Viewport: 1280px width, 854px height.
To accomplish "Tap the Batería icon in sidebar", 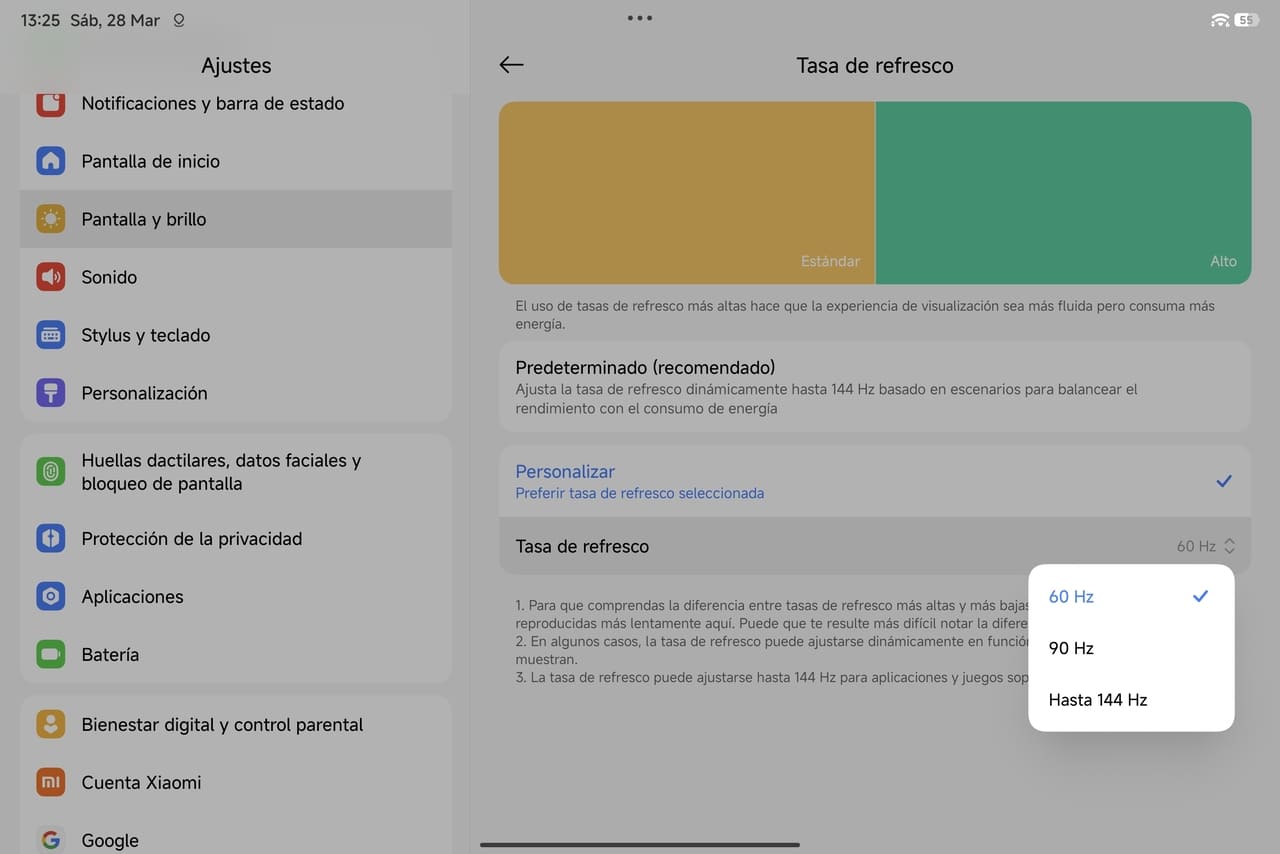I will point(50,655).
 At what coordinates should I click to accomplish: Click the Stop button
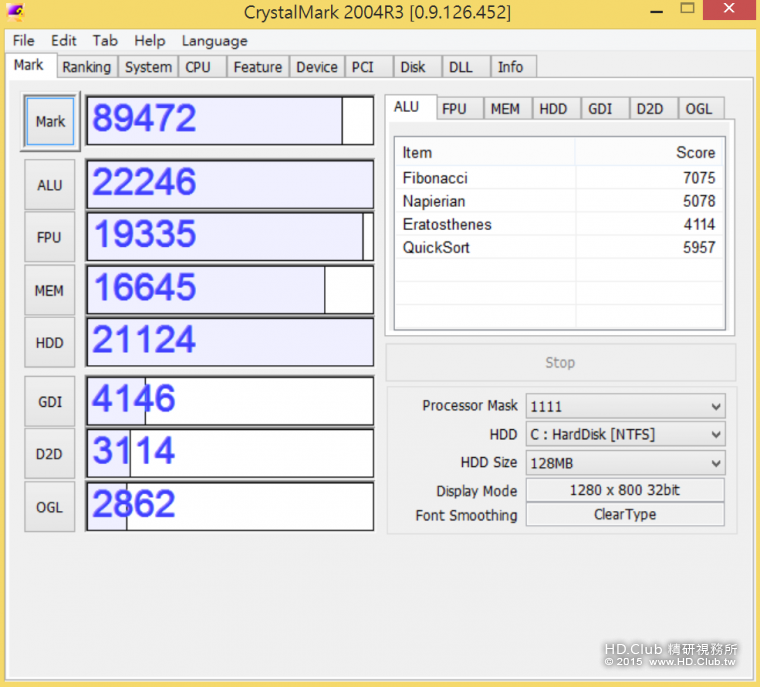coord(560,362)
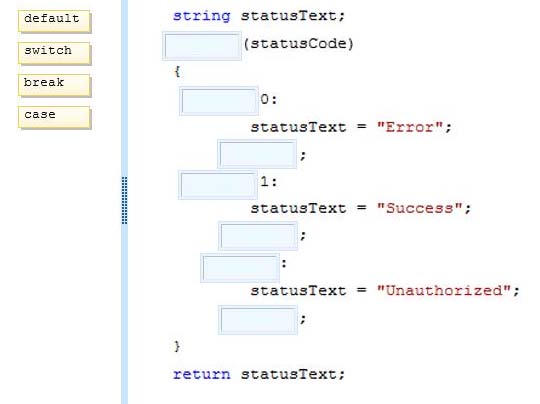The height and width of the screenshot is (404, 540).
Task: Pick the 'break' keyword tile
Action: click(54, 85)
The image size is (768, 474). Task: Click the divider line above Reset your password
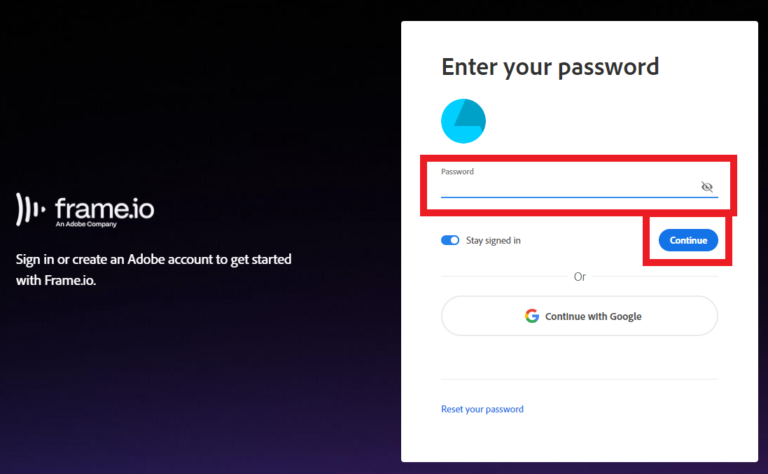(x=579, y=379)
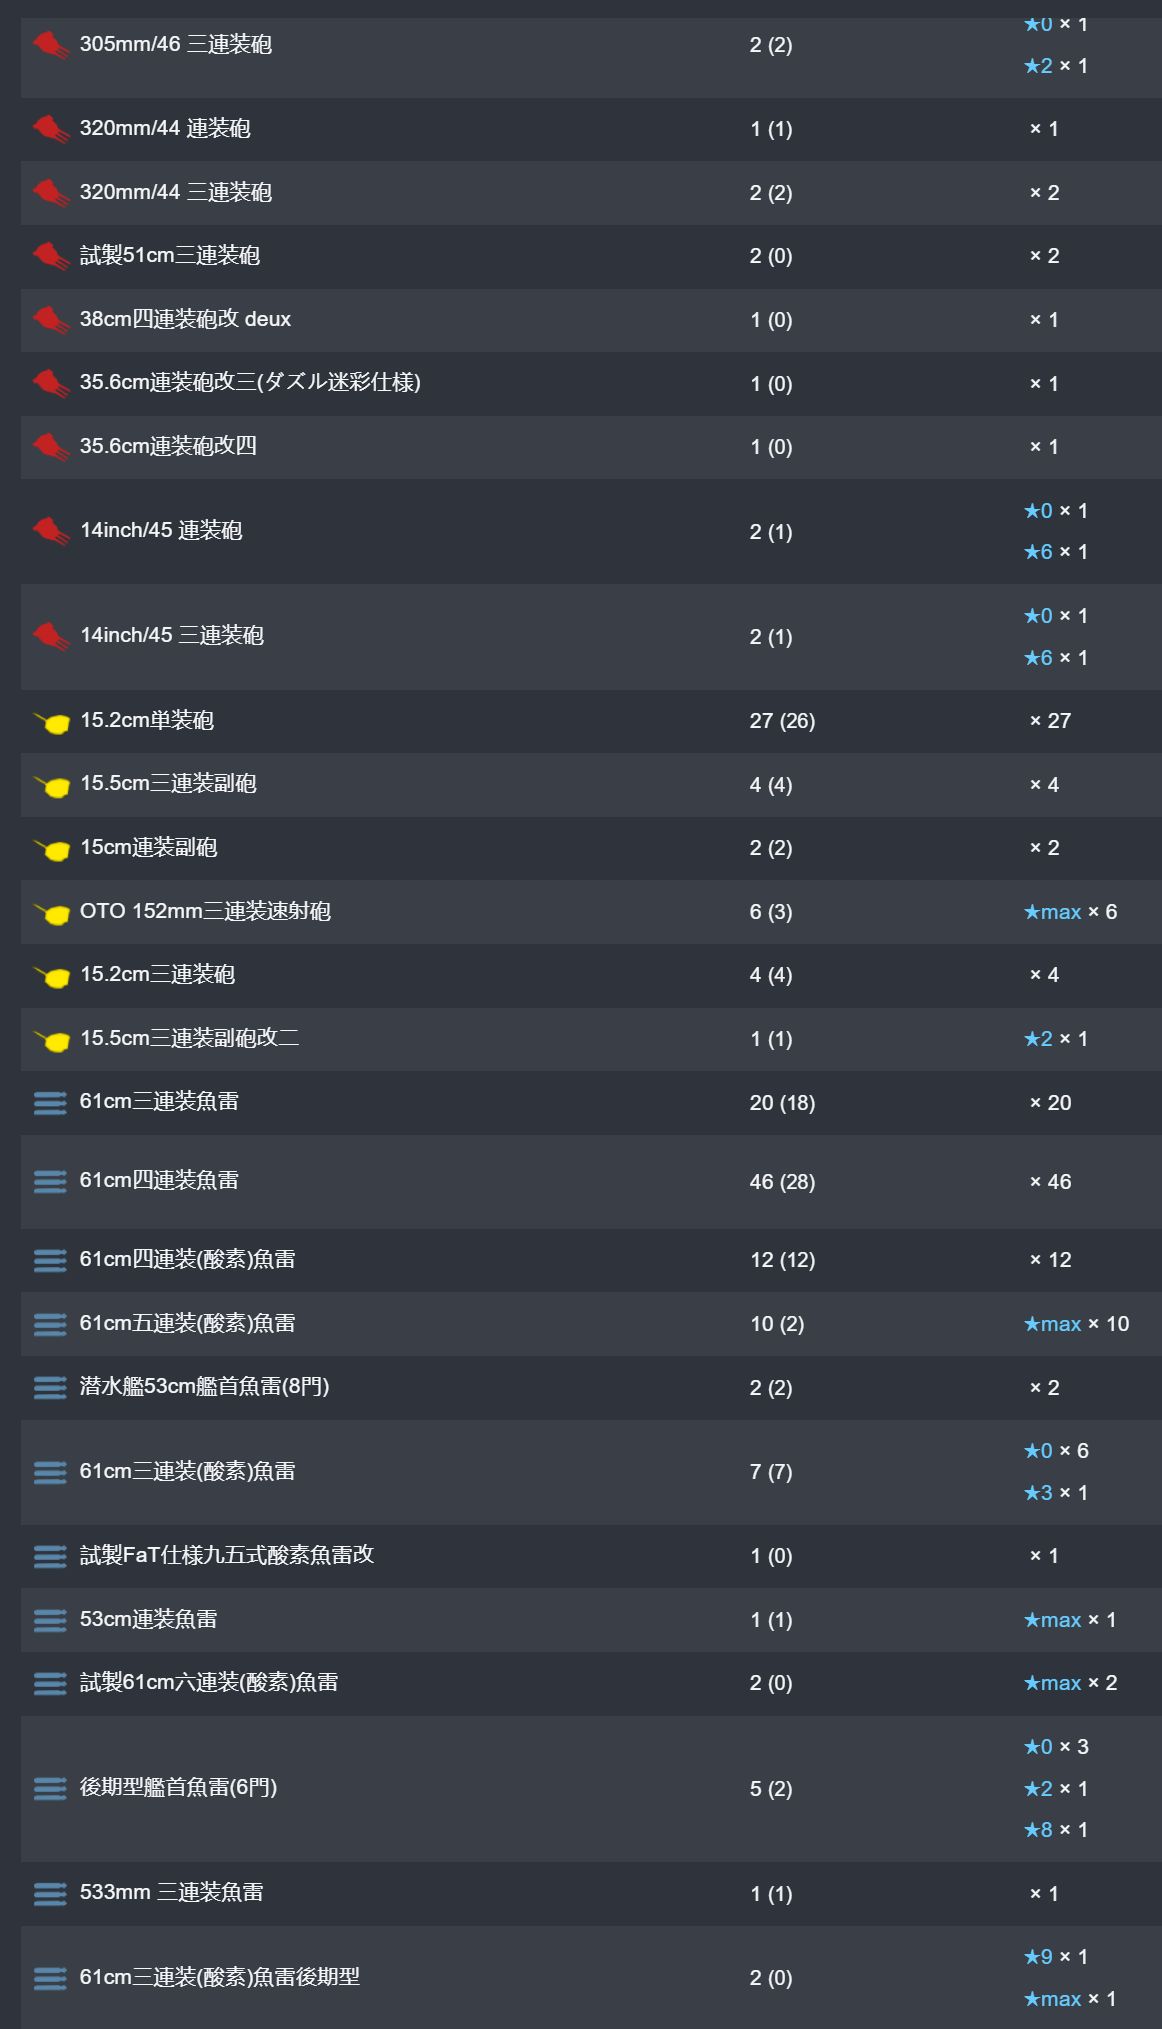The image size is (1162, 2029).
Task: Click ★8 × 1 entry for 後期型艦首魚雷
Action: tap(1055, 1830)
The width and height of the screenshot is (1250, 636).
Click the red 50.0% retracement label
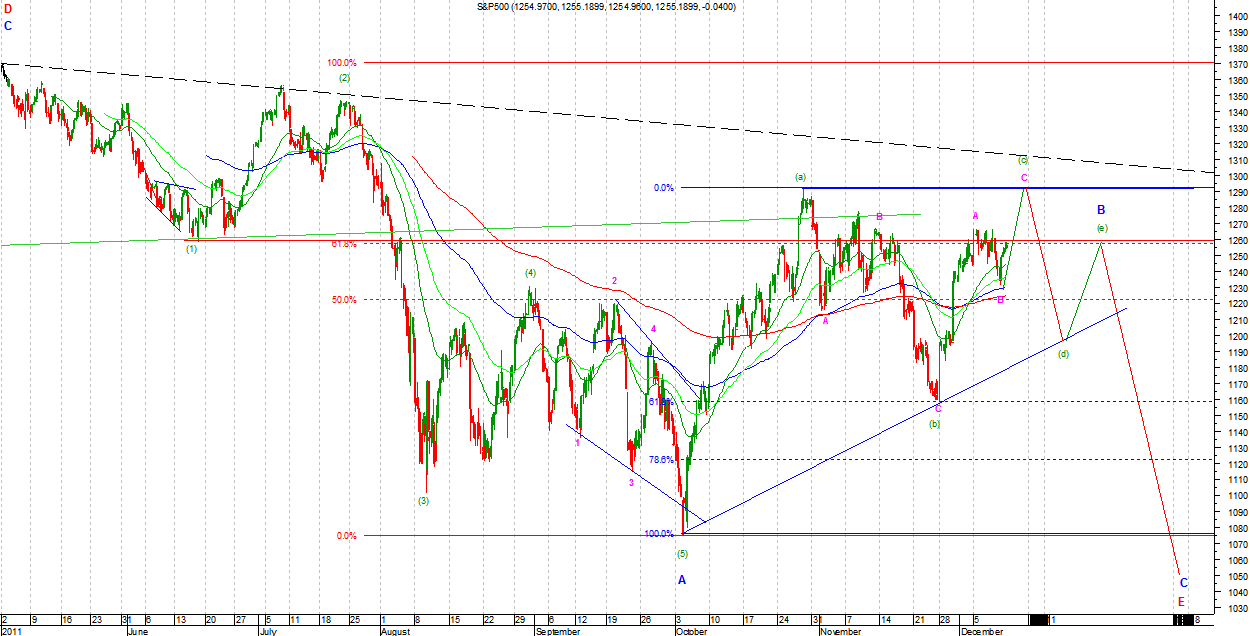click(344, 299)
○ ○ ○ ○ ○
### About this task:
Exact copy, pictures excluded: print only the lines from the line containing "The image size is (768, 474)." through the end of the records.

### Exercise output:
The image size is (768, 474). Task: Click the divider line above Reset your password
(x=579, y=379)
The image size is (1162, 2029).
Task: Click ★8 × 1 entry for 後期型艦首魚雷
Action: tap(1055, 1830)
The width and height of the screenshot is (1250, 636).
Click the red 50.0% retracement label
click(344, 299)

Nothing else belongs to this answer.